GIVEN EXERCISE
Translate this sentence from the blog post "More books, less booze" into Spanish: "The lemon tree is providing almost as much excitement as when I gave birth to my children."

SOURCE PASSAGE
More books, less booze

My latest mantra is more books, less booze. Mostly, it seems that reasonable quality red wine is far far cheaper in the supermarket than reasonable quality paperback books in the bookshop (we don't quite have a real bookshop here either, just some best seller shelves in the stationery/magazine shops). But if I watch Trademe and have a lucky find, or even if I take advantage of Book Depository's free worldwide postage and the current high NZ dollar, and if perchance my body has announced that 2-3 drinks, 3-4 times per week really needs to go down to 1-2 drinks, 1-2 times per week, then books are the new black round here.

This weekend I read Andrea Levy's Small Island, set in Jamaica, India and London either side of World War Two. I loved it. Would I be so comfortably removed from the reality of the racism if the book were set in New Zealand? No. Gilbert Joseph fights for England in the war and yet finds himself more hated by the English when he moves to London afterwards than any German or Japanese enemy. The reason for the hatred? The colour of his skin. With an even greater run of good luck than the $4 Small Island, on Trademe tonight I won Levy's latest book, Long Song, for $1. Better than booze indeed.

We've had spring winds in July this year, and the plastic roofing on the chook run is no longer entirely where it should be.


We are still eating from the garden. This simply red mesclun mix from Kings Seeds is going in my salads and sandwiches most days.


The lemon tree is providing almost as much excitement as when I gave birth to my children.

Yellow lemons! On my lemon tree! Only took four years and three plants.

Next, the bits which need work. Not quite more work as I've done so little so far, but lots of work.

A run of entries:

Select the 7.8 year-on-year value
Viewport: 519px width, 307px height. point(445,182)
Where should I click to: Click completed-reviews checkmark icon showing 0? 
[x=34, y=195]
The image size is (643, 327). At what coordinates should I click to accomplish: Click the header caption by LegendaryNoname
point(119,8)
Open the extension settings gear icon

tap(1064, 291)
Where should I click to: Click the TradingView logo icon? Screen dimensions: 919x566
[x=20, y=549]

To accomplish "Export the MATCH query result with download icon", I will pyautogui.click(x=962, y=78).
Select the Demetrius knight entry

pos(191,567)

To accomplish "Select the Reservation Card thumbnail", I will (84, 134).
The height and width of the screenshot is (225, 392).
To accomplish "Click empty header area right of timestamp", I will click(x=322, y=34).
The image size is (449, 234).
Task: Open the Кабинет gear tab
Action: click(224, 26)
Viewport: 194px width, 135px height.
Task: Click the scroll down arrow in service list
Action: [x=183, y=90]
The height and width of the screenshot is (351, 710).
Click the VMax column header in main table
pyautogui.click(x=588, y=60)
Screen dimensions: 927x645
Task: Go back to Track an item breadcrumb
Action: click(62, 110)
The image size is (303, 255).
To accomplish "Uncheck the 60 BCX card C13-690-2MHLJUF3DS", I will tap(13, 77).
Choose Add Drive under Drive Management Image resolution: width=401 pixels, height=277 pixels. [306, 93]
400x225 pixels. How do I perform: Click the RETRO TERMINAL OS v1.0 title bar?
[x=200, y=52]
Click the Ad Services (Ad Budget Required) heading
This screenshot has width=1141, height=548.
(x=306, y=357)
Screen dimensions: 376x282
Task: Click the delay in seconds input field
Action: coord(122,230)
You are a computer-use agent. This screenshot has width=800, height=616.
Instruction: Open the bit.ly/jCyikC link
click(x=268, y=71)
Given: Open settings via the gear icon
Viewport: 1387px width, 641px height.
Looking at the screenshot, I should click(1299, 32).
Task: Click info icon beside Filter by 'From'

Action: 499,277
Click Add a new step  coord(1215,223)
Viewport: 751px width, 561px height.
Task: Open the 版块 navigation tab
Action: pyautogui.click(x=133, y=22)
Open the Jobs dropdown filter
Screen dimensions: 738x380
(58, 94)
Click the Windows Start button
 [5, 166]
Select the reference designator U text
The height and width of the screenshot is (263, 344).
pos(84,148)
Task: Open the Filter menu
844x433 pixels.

RESPONSE FOR THIS EXERCISE
El limonero me está dando casi tanta emoción como cuando di a luz a mis hijos.